ZU PRÜFENDER TEXT -
---
Absturz eines Muttersöhnchens Deutscher Buchpreis 2017

by Worteweberin Annika

Matu­schek lebt bei Mama. Die macht ihm Essen, bezahlt seine Rech­nun­gen und sorgt dafür, dass alles seine Ord­nung hat. Ganz ein­fach also. Was aber, wenn Mama stirbt? In „Nach Onkalo“ von Kers­tin Prei­wuß hat Worte­we­be­rin Annika mehr erfahren.
---
AUFGABE - Schreiben Sie aus dem obigen Text über den Roman „Nach Onkalo“ den Abschnitt unverändert ab, der mit „by Worteweberin Annika“ beginnt und bis einschließlich „Annika mehr erfahren.“ reicht.

ANGEZEIGTE INFORMATIONEN -
---
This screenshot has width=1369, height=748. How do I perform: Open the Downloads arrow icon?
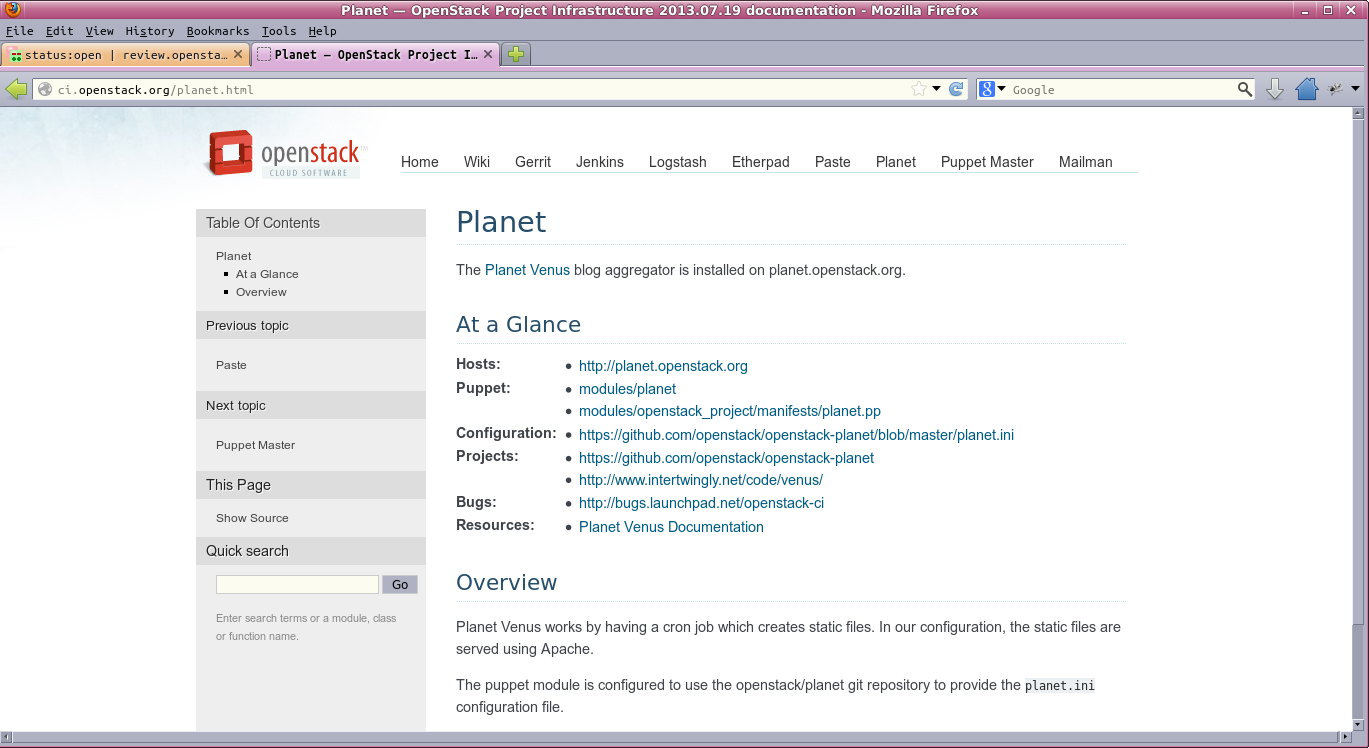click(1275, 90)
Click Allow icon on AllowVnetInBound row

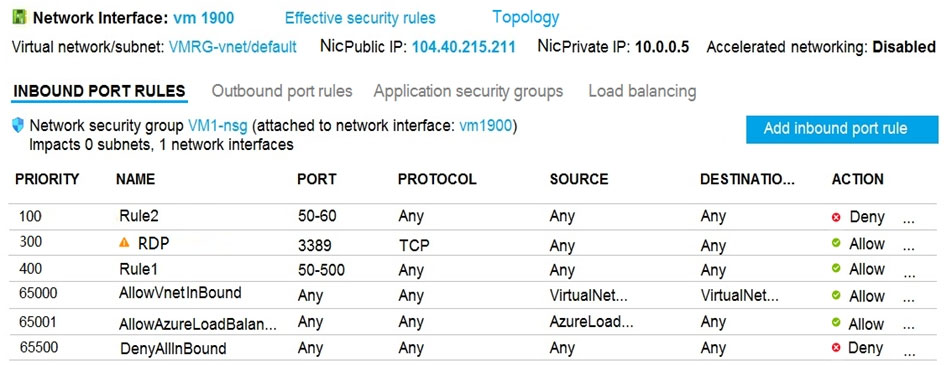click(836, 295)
---
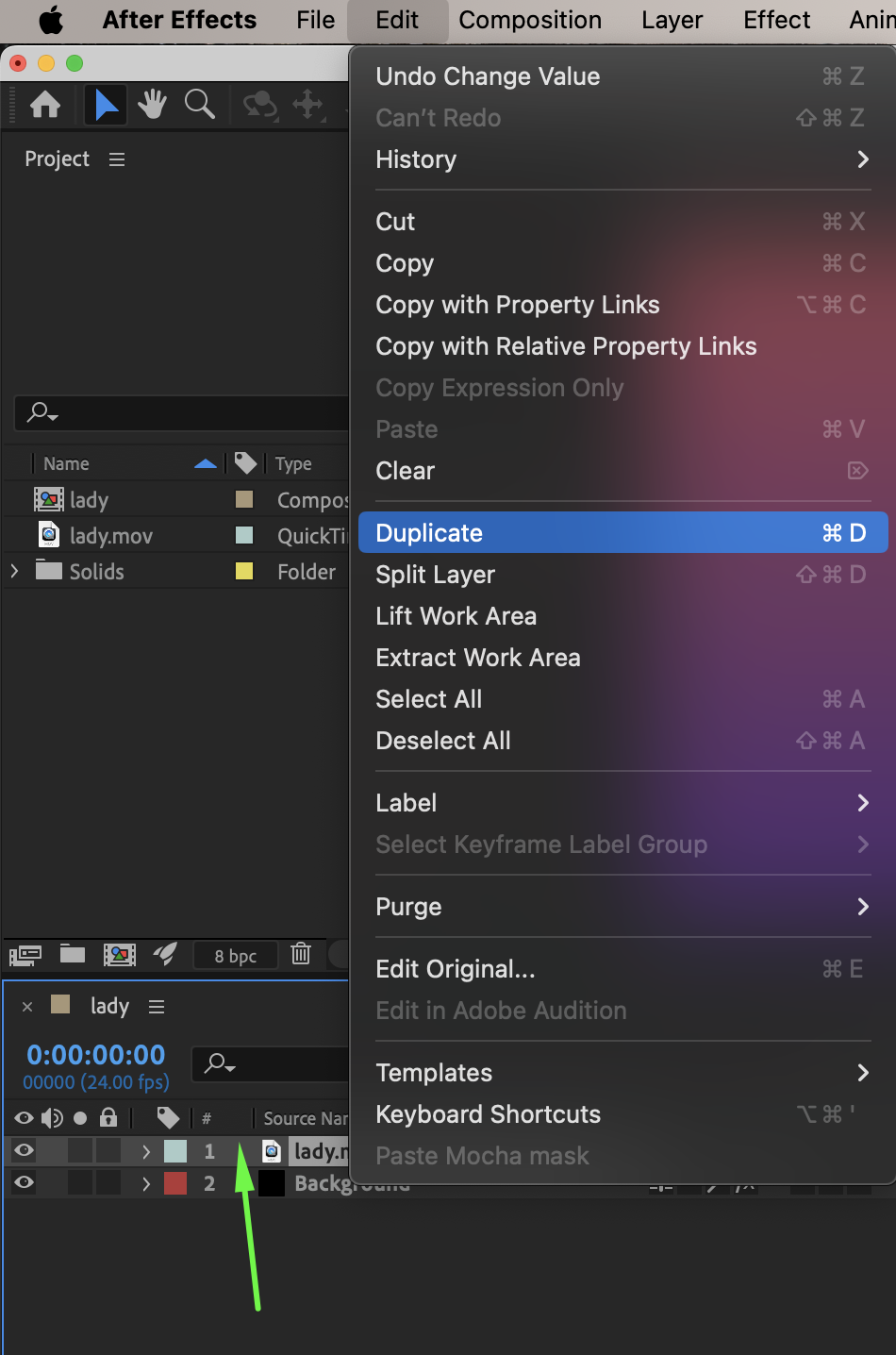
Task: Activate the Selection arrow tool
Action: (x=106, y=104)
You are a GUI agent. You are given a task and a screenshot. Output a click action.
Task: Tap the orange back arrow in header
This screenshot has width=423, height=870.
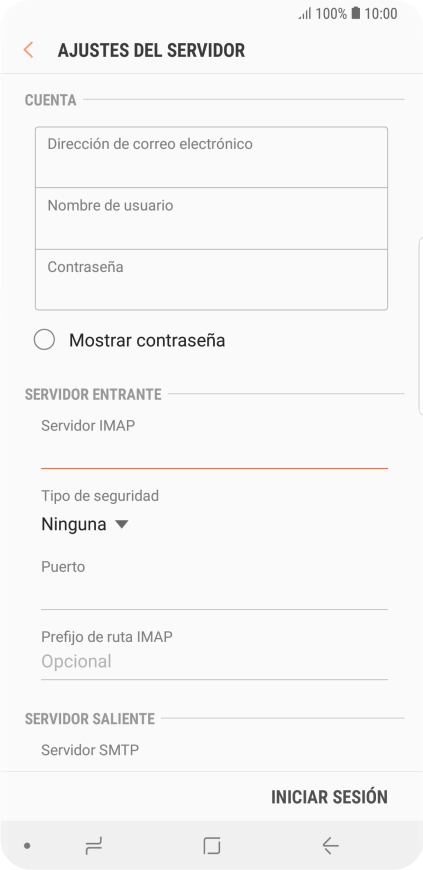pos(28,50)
---
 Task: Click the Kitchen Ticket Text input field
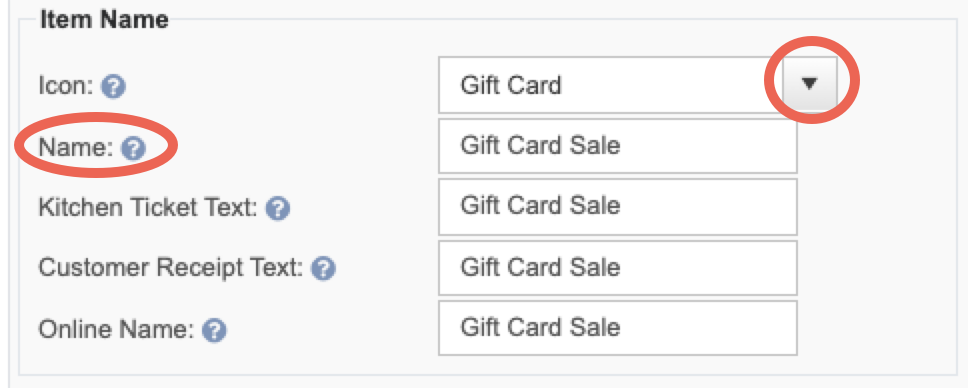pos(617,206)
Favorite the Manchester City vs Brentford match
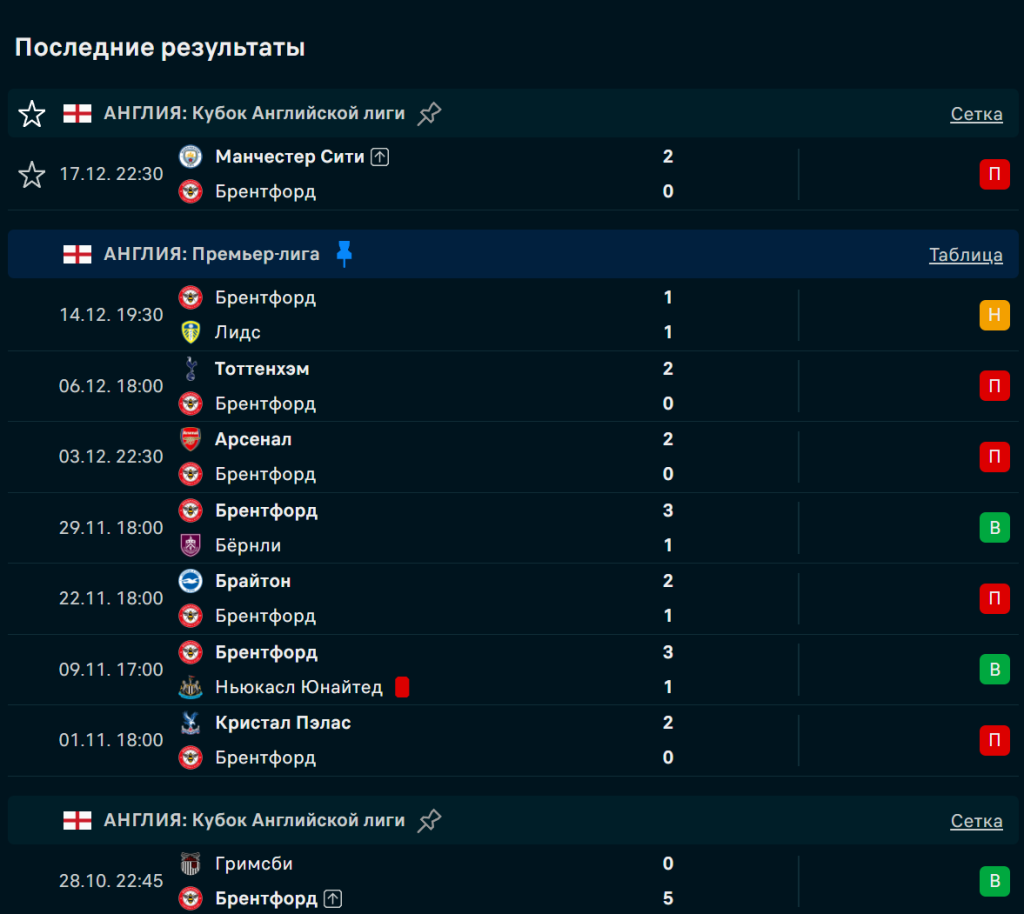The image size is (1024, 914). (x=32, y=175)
---
LÖSUNG -
by Worteweberin Annika

Matu­schek lebt bei Mama. Die macht ihm Essen, bezahlt seine Rech­nun­gen und sorgt dafür, dass alles seine Ord­nung hat. Ganz ein­fach also. Was aber, wenn Mama stirbt? In „Nach Onkalo“ von Kers­tin Prei­wuß hat Worte­we­be­rin Annika mehr erfahren.